== Activity ==
Copy exactly the run of lines that begins at the line with "The width and height of the screenshot is (1400, 858)." and ends at the final line of the entries.

Stored data:
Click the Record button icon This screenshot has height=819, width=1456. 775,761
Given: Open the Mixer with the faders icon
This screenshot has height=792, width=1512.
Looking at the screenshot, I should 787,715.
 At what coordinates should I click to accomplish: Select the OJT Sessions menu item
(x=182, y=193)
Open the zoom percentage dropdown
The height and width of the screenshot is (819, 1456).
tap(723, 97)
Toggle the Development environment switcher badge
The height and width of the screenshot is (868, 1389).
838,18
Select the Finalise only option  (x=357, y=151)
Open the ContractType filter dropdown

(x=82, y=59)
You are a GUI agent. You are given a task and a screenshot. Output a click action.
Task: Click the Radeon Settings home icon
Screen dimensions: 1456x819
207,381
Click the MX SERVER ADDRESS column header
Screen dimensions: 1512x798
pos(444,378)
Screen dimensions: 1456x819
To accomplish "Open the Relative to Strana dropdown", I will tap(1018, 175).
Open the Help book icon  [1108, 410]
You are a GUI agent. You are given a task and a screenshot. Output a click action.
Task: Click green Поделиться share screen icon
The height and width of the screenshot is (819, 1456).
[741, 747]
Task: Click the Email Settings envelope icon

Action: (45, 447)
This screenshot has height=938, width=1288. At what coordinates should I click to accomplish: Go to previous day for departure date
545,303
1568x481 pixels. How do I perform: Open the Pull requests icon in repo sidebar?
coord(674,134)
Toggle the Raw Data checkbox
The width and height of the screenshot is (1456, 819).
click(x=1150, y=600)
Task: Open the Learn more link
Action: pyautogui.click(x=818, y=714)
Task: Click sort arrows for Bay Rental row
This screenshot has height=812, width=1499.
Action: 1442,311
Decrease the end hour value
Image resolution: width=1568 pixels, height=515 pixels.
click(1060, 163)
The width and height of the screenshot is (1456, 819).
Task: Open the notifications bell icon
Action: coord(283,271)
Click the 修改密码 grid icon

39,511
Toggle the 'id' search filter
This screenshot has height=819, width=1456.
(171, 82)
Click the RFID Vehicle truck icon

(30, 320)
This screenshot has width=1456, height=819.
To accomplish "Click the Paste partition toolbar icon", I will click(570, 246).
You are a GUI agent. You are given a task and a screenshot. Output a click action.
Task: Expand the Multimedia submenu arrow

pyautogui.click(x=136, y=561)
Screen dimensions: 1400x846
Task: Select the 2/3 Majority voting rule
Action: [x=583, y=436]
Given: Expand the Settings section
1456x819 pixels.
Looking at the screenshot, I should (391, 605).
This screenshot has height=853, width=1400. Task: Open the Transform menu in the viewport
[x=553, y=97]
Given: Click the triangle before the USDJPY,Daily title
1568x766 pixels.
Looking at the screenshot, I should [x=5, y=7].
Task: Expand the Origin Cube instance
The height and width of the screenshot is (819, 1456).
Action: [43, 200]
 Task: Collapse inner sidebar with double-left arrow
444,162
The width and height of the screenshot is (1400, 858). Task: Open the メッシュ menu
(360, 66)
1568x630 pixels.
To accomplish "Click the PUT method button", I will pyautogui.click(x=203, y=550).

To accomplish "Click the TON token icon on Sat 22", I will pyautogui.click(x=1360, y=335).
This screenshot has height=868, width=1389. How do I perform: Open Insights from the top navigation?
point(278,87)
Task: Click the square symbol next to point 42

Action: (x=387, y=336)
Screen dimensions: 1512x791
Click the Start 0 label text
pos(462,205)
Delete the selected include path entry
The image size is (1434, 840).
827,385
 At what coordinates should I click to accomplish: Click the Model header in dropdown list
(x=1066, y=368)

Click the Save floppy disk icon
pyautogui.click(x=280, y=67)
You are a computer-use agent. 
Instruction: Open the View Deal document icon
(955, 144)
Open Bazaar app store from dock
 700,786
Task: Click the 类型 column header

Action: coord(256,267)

== Response area ==
The width and height of the screenshot is (1400, 858). Task: Open the メッシュ menu
(360, 66)
1568x630 pixels.
To accomplish "Click the PUT method button", I will pyautogui.click(x=203, y=550).

To accomplish "Click the TON token icon on Sat 22", I will pyautogui.click(x=1360, y=335).
This screenshot has height=868, width=1389. How do I perform: Open Insights from the top navigation?
point(278,87)
Task: Click the square symbol next to point 42

Action: (x=387, y=336)
Screen dimensions: 1512x791
Click the Start 0 label text
pos(462,205)
Delete the selected include path entry
The image size is (1434, 840).
827,385
 At what coordinates should I click to accomplish: Click the Model header in dropdown list
(x=1066, y=368)

Click the Save floppy disk icon
pyautogui.click(x=280, y=67)
You are a computer-use agent. 
Instruction: Open the View Deal document icon
(955, 144)
Open Bazaar app store from dock
 700,786
Task: Click the 类型 column header

Action: coord(256,267)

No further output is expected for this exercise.